Exercise: Copy the data word for word, starting at the line that contains "Open the Apariencia paintbrush icon" and continuing through the end of the data, with both ends included. Leave the pictures out of your copy.

Input rows:
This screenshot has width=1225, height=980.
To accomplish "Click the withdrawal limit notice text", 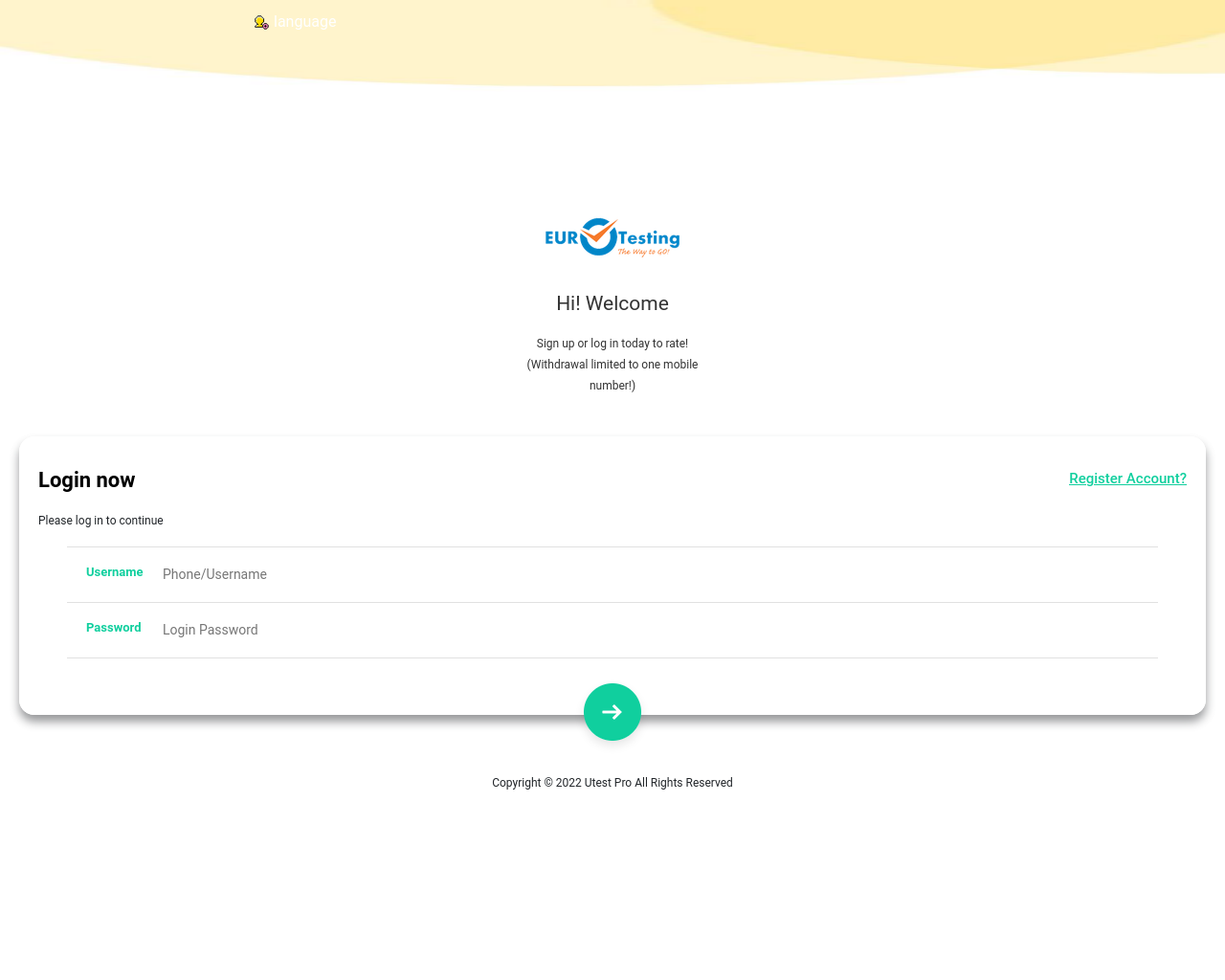I will point(612,365).
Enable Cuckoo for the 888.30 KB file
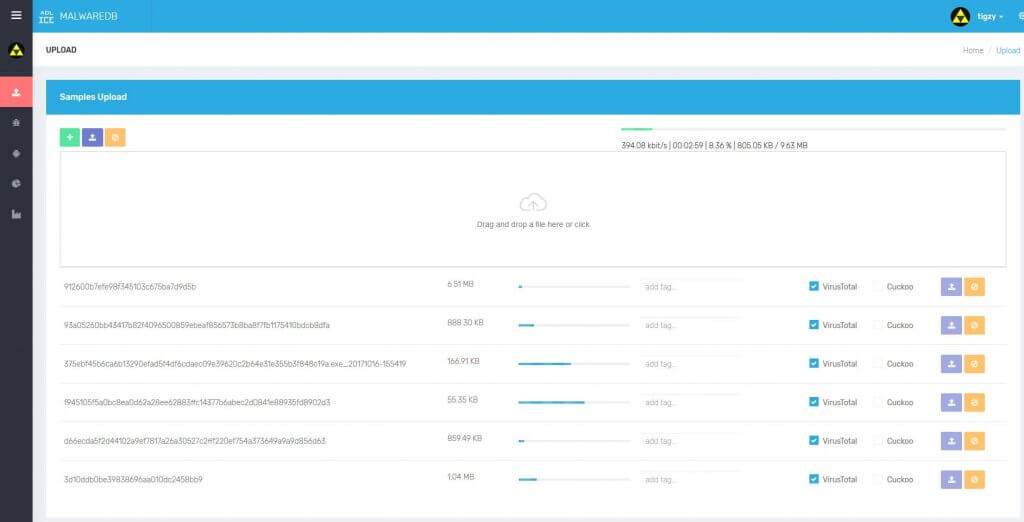1024x522 pixels. pyautogui.click(x=878, y=325)
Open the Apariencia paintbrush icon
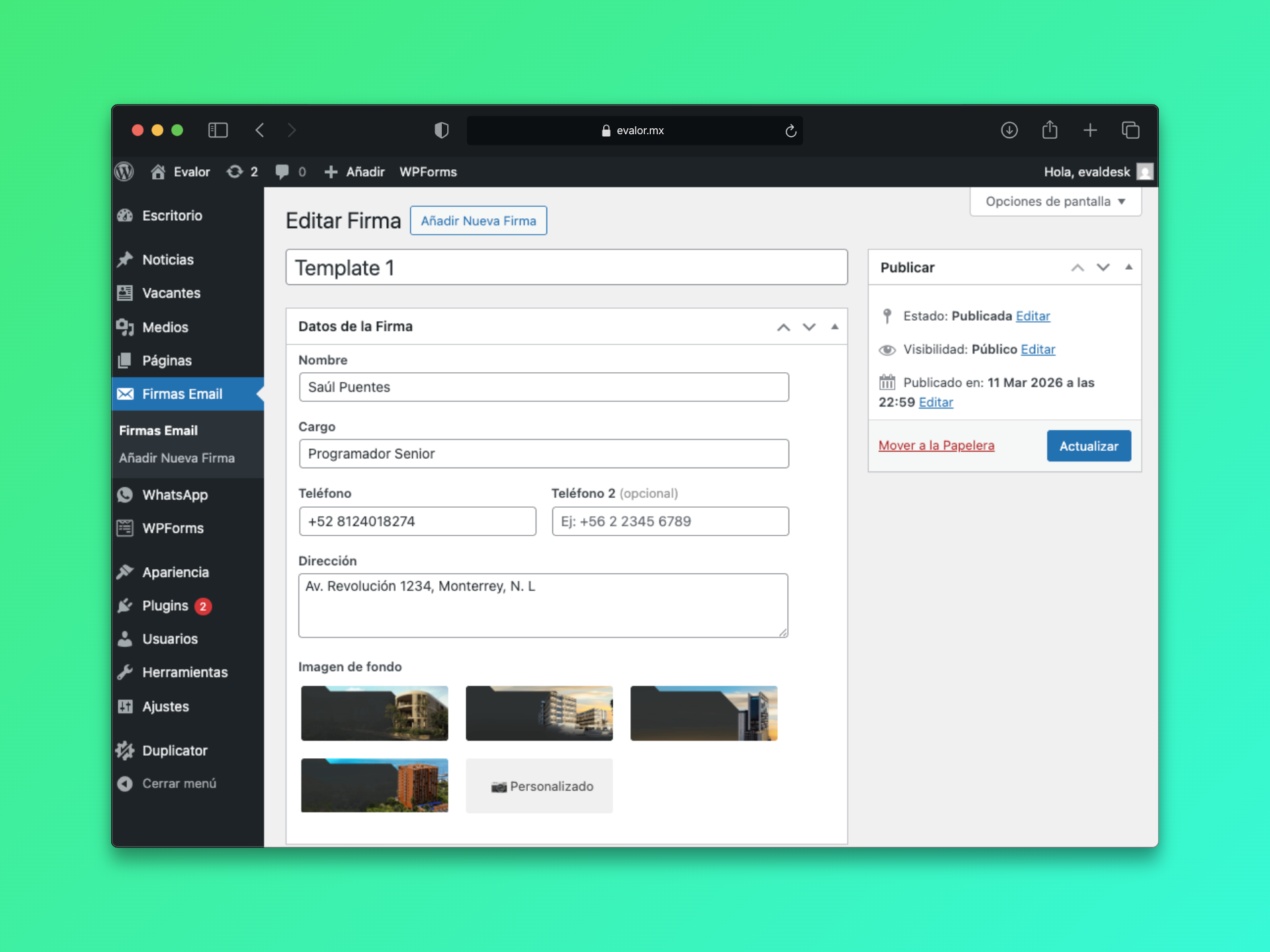This screenshot has height=952, width=1270. (126, 572)
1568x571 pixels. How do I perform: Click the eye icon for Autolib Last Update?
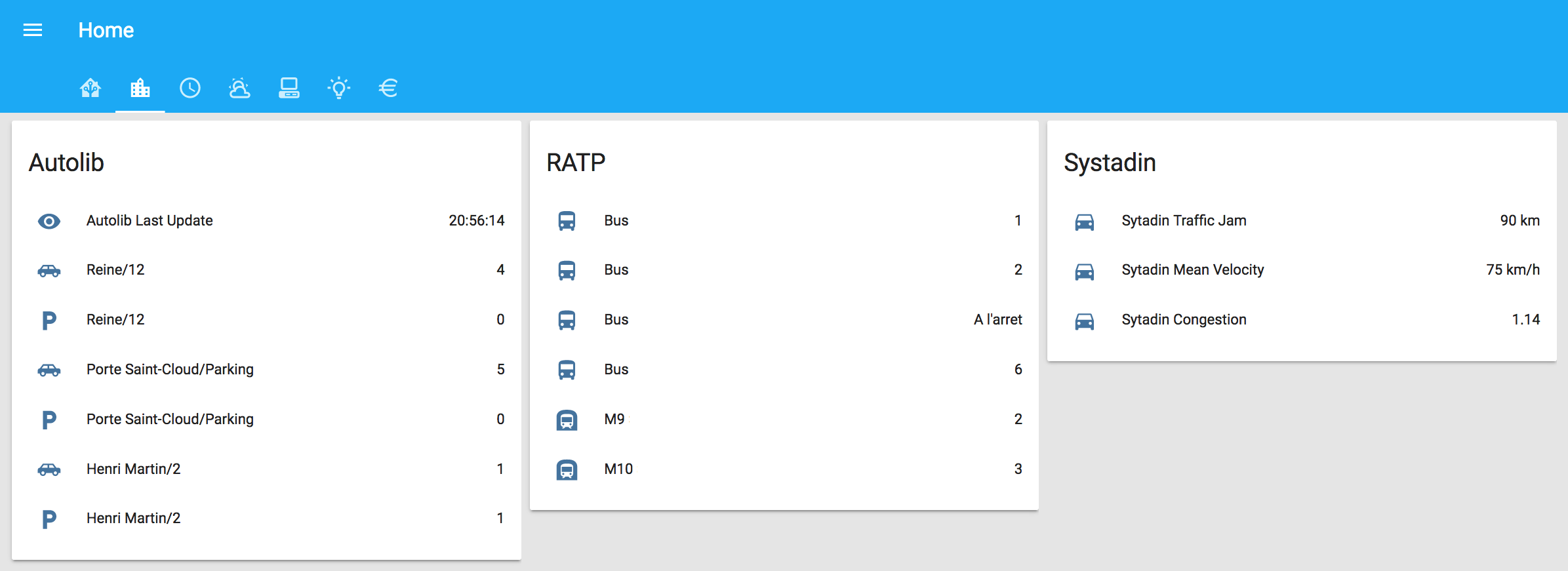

Solved problem:
Open the Apariencia paintbrush icon
This screenshot has height=952, width=1270. (126, 572)
1568x571 pixels. How do I perform: Click the eye icon for Autolib Last Update?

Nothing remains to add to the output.